Node.JS optimizing I/O with streams
We always heard about how Node.JS is very good to build I/O intensive applications. A couple weeks ago, I found myself on a situation where I got the chance to improve an I/O Intensive application performance. But first things first, what does I/O intensive actually means?
I/O intensive
I/O stands for input and output. An input/output process could be a database reading/writing, a file reading/writing or receiving/sending network requests. An I/O intensive application pass most it's the time sending or waiting for data and this is what web servers mostly do, example: A web server receives a HTTP request, queries a database, logs info into a file and then responds the request. The pipeline described is a series of I/O processes. Now the question is, why is Node.js suited for I/O intensive applications?
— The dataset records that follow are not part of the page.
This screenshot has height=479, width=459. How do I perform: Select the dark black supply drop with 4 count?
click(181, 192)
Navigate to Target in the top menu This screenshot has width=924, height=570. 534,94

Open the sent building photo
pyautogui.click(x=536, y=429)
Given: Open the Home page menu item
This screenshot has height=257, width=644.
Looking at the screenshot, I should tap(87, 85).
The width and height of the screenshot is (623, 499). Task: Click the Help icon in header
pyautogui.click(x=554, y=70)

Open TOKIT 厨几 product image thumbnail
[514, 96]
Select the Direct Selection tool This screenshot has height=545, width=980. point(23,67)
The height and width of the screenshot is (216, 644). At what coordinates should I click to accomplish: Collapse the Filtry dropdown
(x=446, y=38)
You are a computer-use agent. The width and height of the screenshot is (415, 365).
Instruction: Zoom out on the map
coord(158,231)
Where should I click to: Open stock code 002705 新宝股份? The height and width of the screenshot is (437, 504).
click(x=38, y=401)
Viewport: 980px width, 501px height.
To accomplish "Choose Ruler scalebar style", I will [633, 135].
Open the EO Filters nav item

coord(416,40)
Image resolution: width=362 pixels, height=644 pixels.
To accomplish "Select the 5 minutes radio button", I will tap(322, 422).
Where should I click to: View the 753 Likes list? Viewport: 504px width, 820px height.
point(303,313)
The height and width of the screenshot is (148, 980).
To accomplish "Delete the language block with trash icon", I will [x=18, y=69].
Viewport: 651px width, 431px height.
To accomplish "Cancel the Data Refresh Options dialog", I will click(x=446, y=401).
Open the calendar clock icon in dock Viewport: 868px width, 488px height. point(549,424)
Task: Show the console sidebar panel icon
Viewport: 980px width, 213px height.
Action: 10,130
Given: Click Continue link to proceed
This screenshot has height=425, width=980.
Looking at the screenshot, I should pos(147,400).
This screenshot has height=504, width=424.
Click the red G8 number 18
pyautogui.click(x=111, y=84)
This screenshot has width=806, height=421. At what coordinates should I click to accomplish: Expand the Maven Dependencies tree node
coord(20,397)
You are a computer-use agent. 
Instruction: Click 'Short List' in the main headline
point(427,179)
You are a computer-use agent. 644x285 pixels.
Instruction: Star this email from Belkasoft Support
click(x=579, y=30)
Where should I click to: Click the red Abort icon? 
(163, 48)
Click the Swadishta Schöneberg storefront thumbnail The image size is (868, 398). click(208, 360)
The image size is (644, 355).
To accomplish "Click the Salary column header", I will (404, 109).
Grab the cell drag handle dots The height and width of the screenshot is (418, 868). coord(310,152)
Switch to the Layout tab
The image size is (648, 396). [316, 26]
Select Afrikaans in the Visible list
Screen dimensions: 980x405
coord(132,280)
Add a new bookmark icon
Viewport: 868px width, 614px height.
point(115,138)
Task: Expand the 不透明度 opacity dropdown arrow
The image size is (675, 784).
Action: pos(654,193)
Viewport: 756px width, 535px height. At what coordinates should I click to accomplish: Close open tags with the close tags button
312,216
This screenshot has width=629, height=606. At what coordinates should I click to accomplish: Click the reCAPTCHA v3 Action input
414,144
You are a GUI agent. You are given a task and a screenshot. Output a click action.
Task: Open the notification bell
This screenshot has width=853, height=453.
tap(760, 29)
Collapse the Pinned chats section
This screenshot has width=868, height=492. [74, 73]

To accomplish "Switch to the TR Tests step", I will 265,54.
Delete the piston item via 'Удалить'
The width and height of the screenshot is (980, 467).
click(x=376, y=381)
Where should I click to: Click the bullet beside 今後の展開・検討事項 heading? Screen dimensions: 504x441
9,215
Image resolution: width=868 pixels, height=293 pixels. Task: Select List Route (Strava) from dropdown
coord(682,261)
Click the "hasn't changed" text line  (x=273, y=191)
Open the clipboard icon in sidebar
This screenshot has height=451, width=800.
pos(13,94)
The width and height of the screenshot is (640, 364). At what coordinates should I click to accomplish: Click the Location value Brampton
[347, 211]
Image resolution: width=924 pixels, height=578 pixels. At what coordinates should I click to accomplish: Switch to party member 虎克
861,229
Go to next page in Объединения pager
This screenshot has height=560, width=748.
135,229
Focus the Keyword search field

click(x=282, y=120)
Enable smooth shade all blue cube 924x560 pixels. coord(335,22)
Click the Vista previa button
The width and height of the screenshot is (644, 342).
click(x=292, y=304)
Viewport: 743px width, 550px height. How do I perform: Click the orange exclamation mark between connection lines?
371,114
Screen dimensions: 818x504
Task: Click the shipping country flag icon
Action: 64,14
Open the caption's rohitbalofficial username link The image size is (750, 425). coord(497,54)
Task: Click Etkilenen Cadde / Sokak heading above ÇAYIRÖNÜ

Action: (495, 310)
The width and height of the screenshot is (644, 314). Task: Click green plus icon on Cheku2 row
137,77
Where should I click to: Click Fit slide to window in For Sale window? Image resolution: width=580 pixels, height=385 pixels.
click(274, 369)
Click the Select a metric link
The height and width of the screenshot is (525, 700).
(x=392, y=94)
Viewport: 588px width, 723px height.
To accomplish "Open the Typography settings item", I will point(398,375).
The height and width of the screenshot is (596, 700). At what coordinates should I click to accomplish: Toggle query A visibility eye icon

How does Node.JS handles I/O?
I once had a boss who wasn’t fammiliar with Node.JS, he had been a Java developer for years now. Everytime we talked about Node.js he asked how can Node.JS use a single thread model and still be a good tool for writing web applications. The foundation of my old boss’ question is the same as ours question now. How can Node.JS handles I/O with it’s single thread model?
The classic way
What my old boss was used to were web servers spawning threads in order to process a user request. Althroug it works, it doesn’t scale very well for I/O intensive applications. The scalation problem is ultimately related to the nature of I/O described before “An I/O intensive application pass most it’s the time sending or waiting for data”. It’s computational expensive spawn threads that blocks waiting for data.
What does Node.JS do different?
When my old boss talked about Node.JS being single thread he was actually talking about the event loop. Node.js is a runtime environment for Javascript, and the event loop is part of the Javascript model. The event loop is responsible for processing items from the call stack, those items are everything happening synchronously on our code, like for loops. One of the things the Node.js adds to Javascript is the libuv, libuv is a C library for asynchronous I/O. Libuv receives tasks from Node.JS applications and processes them in threads apart from event loop (main thread). After completition, the results are returned via their callbacks. These callbacks are enqueued in a task queue and processed by the event loop.
You might wonder what exactly is better about this approach. Node.JS applications don’t keep a thread per connection or per request, threads only process I/O tasks, it doesn’t matter if all tasks came from one user or from 100 users. If you have to start 3 I/O processes simultaneously, Node.JS parallelize this for you automatically when you keep the code asynchronous.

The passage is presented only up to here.